Putting this another way, you can use Scrapebox and Macros to Scrape a Huge Number of Business Listings from Yellow Pages.
These business listings contain a variety of information, from website URLs, to phone numbers, and emails.
It all depends on what those businesses chose to include in their listing.
I figured out how to scale the scraping, which gives you the ability to scrape hundreds of thousands, and eventually millions, of business listing information across thousands of niches.
This information can be used for large scale research, Web Design Services, NAP Citations, Directories, Cold Email Marketing Campaigns, and other Marketing Services.
Scrapebox VPS Setup
Scrapebox and Proxy Setup
Please refer to the Scrapebox Proxy Recommendations post, for all the necessary documentation for the setup.
You will want to follow-along with the video, above, but that other page has all the text on-page.
Scrapebox Automated Macro Setup Instructions
- First, and foremost, please make sure you study the video associated with this section, as that is going to be the best way for you to learn, observe, and practice.
- You need a list of cities opened in a text or csv format
- Scrapbox, or the YP Scraper Premimum plugin executable, need to be opened, or at least visible on-screen
- Pulover’s Macro Creator needs to be open, and ready-to-go
- Go ahead and open the YP Scraper Premium Plugin, and configure the Settings
- Load your proxies from the text file you downloaded, earlier, and make sure the “use” proxies box is checked
- On the right side, make sure connections is set to the number of proxies/threads you purchased, or less
- Timeout should be no more than 15secs, but can be less, if you wish, and the same for connect timeout
- Zero Second Delay
- Anywhere between 1-3 proxy retries, with 3 being the average, but if you are on Proxy Rotator, then I recommend adjusting this, if your backend shows too many queries on your threads
- Records per keyword should be about 100 (I’ve tried up to 1000, but I think 100 works better, overall)
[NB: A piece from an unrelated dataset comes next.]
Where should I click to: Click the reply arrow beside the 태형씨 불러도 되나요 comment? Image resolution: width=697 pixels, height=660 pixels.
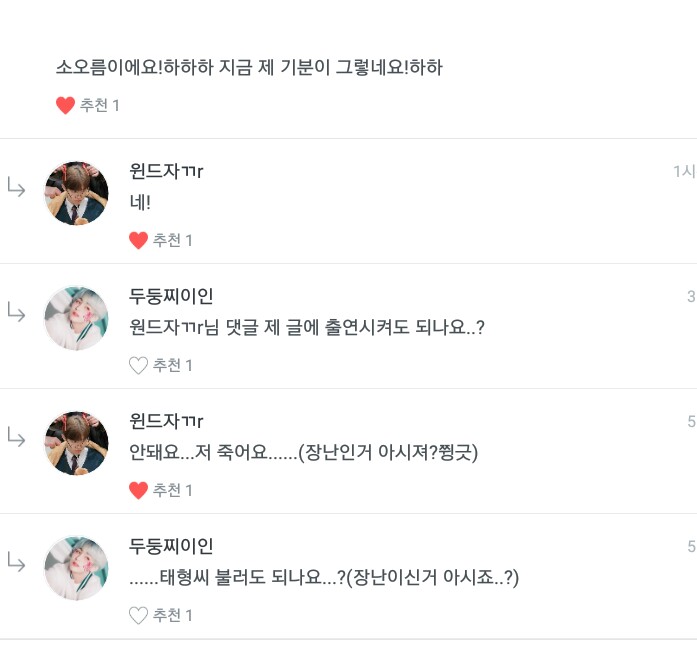[x=17, y=562]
- The records areas always freeze and jump, so don’t be concerned if it doesn’t appear to be moving, btw
- Once you have everything set, you can go ahead, and click “Exit” on the plugin, because the next time you open it, it will keep those settings
- In Pulover’s, you need to be familiar with the hotkeys, but there are only a few, so it’s nothing major
- In the upper left, you’ll see a record button, you need to click that, in order for the program to be ready for your recording hotkey
- Once the record button is pressed, it’s F9 to start/stop recording, and F10 to start again, by default
- F8 is also supposed to be a stop key, and F12 is supposed to pause (it’s easy to get mixed up, here, so do a few tests, and get comfortable)
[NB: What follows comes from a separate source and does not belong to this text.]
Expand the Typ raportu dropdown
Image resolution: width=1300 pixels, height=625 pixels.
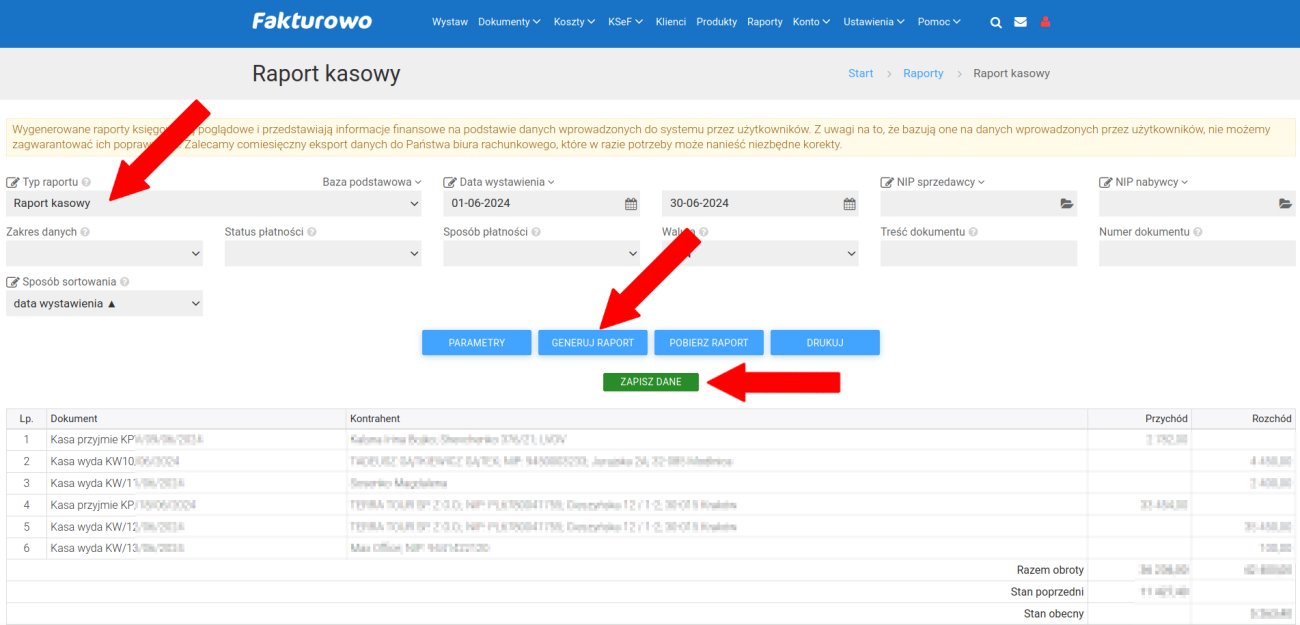tap(213, 204)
- The upper right area also has a section for indicating the number of times that you want to loop the macro you’ve created, and that’s a really important area, so make sure you’re setting it properly based on your VPS
- My 4-core CPU and 16gb RAM is completely consumed by 100 instances of the YP Scraper, if I recall correctly, so please use that as a guide for the number of loops you are gonna do
- The Mini-Menu also has a “Show/Hide Main Window” button, on the far right, which makes it useful to get the full program viewable back
- If you mess up, I recommend just starting a new project, as a clean slate can speed up the process
- Make absolutely sure that you go to Options, then Settings, and review this area carefully, because something broken, here, will not allow things to work properly
- Under Recording, you want keystrokes, mouse movements, clicks, and probably wheel to be checked off
- Under Playback, you probably want to check the box for “Return Mouse After Playback”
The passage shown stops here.